Telemedizinische Verfahren werden in größerem Umfang seit mehr als 20 Jahren erprobt – vor allem dort, wo medizinische Versorgung nicht gerade um die Ecke zu haben ist. Vorreiter waren Raumfahrer, Weltumsegler und Soldaten bei Auslandseinsätzen. Aber auch Flächenländer mit dünn besiedelten Gebieten wie Kanada oder Norwegen haben früh einen Bedarf für telemedizinische Anwendungen gesehen.
Nun ist Deutschland nicht der wilde Westen, deshalb wird Telemedizin hier auch mit einem ganz anderen Ziel eingesetzt: der Qualitätsverbesserung. Dazu gehören die Verbesserung der Versorgungsqualität durch eingesparte Wege zum Arzt, aber auch das Einholen zusätzlicher Expertenmeinungen und an allererster Stelle das Verhindern von Notfällen durch apparative Beobachtung. Vor allem das Telemonitoring von Herzinsuffizienzpatienten wird zurzeit in mehreren Projekten untersucht.

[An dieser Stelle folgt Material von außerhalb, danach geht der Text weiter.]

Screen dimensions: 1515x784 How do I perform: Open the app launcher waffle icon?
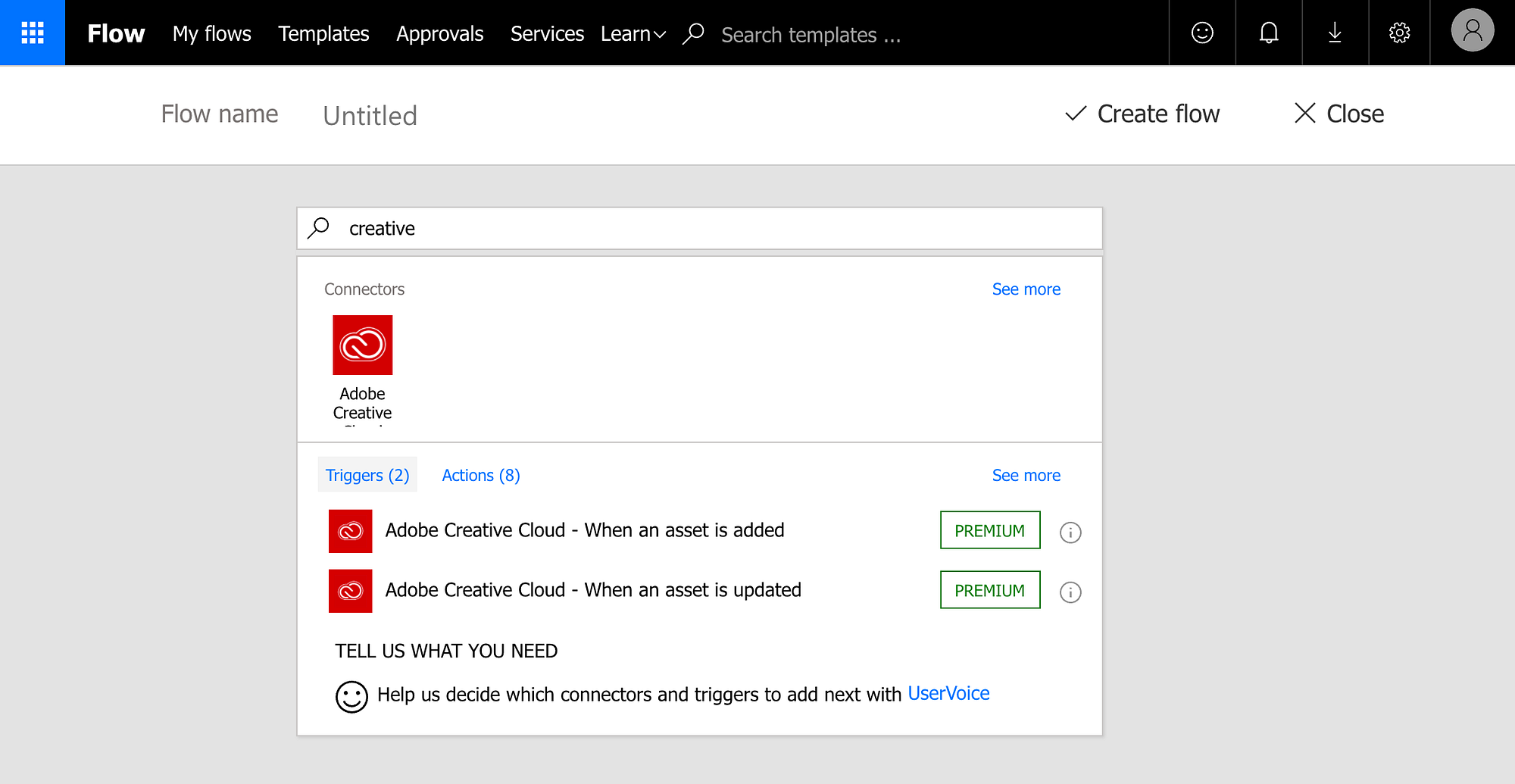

Wir stellen Ihnen zwei beispielhafte Projekte vor, die zeigen, wie Telemedizin in der Hausarztpraxis tatsächlich aussehen könnte.
Ziel Qualitätsverbesserung
Aufbau und Struktur des Telemedizinprojektes Partnership for the Heart im Überblick
Partnership for the Heart heißt ein Projekt, das im Raum Stuttgart und in Berlin-Brandenburg durchgeführt und unter anderem vom Bundeswirtschaftsministerium und der BARMER GEK unterstützt wurde. Die Patienten übermittelten hier täglich EKG, Sauerstoffsättigung des Blutes, Blutdruckwerte, Gewicht und eine Selbsteinschätzung ihres gesundheitlichen Zustands automatisiert mittels eines PDA (Personal Digital Assistant , ein kleiner tragbarer Computer) an die telemedizinischen Zentren. Dort wurden die Werte überprüft und bei Bedarf nahm das ärztliche Personal umgehend Kontakt mit den Patienten auf. Gegebenenfalls wurde die Medikation angepasst, der Hausarzt verständigt oder bei dramatischen Verschlechterungen gleich der Notarzt gerufen.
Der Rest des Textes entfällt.